ON TWITTER
#BANKOFENGLAND
Interest rates have risen to the highest level in 13 years, the Bank of England confirmed.
@theessentialec1 tweeted: “More proof that the current economic model is broken.”
@glasgowwestend said: “Of course, interest rates rise suits the rich – no evidence this helps inflation. Maybe Bank of England could print some money and @GOVUK put a cap on energy costs to address cost of living crisis. The profits being made by energy companies are astronomical and disgraceful.”
@ultimateone added: “Those profits hardly ever go down, no matter what the crisis and government just accepts. Definitely a case of 'Price gouging' by the energy providers, as their profits reflect.”
@martyn210 reckoned: “The best way to control inflation us for a legally binding price freeze, or cut.”
@omstocktontees wrote: “This is inflation driven by other factors ie not consumer demand.”
@jeffwoe1999 wrote: “Printing insane amounts of money is bad for the economy. Who knew?”
@cletushendrix8 said: “Buckle up, the pandemic and lockdowns for the middle class is now going to be painful.”
#ALIENS
Scientists have theorised that advanced extraterrestrials haven’t visited us because they either collapse from burnout or are too busy at home.
@Lymphedema said: “That’s an anthropomorphic explanation that may not apply to other life forms. Better answer is we simply can’t sense their presence. A nematode is completely unaware of our presence.

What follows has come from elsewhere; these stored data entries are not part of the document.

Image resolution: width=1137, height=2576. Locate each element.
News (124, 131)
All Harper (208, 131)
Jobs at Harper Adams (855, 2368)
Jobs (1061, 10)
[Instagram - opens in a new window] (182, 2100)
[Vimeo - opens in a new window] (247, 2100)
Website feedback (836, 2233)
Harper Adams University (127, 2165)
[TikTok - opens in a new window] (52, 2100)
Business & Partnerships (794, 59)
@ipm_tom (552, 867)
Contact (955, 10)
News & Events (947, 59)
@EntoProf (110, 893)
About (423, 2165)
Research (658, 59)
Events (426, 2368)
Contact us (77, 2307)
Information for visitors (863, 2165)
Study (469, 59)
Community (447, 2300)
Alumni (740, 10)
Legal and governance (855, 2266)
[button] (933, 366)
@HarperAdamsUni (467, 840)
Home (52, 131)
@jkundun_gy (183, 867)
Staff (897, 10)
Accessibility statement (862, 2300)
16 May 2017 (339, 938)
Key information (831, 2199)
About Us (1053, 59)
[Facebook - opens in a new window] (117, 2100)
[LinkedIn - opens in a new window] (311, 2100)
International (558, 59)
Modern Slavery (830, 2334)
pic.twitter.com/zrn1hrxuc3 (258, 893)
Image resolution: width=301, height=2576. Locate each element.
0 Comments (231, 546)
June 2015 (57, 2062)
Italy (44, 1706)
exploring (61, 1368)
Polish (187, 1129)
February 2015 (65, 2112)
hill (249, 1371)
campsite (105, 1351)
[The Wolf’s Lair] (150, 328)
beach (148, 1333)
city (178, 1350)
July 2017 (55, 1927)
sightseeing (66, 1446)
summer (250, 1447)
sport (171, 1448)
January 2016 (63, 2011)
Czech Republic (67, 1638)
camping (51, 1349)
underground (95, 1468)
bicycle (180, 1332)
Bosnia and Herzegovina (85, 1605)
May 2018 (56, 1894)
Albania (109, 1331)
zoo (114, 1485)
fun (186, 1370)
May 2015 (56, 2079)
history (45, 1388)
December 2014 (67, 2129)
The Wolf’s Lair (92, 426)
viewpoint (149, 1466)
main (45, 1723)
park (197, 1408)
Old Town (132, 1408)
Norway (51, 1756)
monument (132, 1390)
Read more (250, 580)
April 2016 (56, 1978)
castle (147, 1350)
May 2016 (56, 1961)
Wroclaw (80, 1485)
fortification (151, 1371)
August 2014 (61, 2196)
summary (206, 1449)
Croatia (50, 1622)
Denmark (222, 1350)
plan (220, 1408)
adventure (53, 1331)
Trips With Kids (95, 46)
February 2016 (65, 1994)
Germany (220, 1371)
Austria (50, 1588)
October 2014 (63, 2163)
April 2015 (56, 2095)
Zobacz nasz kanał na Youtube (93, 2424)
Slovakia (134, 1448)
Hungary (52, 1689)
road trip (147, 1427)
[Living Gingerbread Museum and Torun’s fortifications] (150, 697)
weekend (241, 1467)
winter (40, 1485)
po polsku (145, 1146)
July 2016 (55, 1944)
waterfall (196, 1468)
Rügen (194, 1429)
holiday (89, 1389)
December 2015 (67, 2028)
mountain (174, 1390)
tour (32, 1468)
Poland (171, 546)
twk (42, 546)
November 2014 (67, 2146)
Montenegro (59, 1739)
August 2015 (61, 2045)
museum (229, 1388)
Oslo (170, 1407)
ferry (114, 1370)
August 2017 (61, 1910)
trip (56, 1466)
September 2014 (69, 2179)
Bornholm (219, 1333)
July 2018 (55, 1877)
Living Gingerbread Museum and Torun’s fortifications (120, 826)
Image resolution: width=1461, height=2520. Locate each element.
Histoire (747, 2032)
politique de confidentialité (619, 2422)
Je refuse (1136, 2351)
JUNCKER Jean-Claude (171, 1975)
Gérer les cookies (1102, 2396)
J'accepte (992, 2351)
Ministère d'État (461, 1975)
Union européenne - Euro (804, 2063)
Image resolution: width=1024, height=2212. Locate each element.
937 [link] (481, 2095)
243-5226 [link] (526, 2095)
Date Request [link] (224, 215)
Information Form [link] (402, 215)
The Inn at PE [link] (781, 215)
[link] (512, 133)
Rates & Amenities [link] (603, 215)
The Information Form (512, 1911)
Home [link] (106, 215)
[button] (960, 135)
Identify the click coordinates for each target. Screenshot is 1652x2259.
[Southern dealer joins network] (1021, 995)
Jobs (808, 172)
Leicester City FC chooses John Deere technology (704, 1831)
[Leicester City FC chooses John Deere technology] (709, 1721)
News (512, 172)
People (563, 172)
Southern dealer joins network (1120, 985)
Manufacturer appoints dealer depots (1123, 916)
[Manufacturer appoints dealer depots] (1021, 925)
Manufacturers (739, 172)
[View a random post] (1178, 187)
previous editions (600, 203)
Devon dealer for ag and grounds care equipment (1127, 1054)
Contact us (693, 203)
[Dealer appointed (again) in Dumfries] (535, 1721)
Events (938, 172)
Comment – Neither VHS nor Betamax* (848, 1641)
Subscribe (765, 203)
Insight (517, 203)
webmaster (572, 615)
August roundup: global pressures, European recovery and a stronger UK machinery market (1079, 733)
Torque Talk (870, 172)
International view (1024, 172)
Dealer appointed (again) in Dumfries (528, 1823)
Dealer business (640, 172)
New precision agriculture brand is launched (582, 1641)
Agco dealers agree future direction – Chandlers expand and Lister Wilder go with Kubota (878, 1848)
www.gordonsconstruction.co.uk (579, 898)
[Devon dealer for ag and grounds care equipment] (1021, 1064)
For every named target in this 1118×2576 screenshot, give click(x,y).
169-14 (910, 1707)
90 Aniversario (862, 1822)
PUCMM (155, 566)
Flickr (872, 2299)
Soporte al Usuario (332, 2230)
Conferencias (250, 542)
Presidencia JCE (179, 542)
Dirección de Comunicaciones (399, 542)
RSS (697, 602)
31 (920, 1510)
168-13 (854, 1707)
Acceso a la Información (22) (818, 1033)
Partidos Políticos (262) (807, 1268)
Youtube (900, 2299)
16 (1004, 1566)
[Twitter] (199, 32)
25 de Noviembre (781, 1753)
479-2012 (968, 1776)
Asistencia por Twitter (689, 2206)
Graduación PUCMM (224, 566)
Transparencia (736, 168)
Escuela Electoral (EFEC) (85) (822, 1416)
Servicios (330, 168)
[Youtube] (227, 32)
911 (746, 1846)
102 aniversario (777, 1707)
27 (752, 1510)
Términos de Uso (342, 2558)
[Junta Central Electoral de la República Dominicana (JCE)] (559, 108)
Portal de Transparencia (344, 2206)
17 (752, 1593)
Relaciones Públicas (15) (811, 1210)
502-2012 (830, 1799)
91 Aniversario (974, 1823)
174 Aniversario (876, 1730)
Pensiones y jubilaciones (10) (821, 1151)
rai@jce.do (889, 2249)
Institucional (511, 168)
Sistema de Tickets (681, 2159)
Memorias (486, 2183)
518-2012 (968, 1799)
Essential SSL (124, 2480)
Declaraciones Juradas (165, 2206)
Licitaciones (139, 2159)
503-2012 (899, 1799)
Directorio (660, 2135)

Maybe we’re the nematode compared to advanced life forms."
@jchuckler wrote: “I think that aliens wouldn't contact us until we are truly spacefaring, so as to not interfere with our development. And I doubt aliens are going to make a Coca-cola sign the size of a galaxy or something. So we probably cannot observe their technology from afar.”
@scarabofficial said: “What a hypothesis. If suffering over-population and have exhausted scientific advancement to point of boredom, you'd think they would be seeking out a new planet to expand to, which may also have interesting differing conditions, e.g. temp', gravity, day/year lengths.”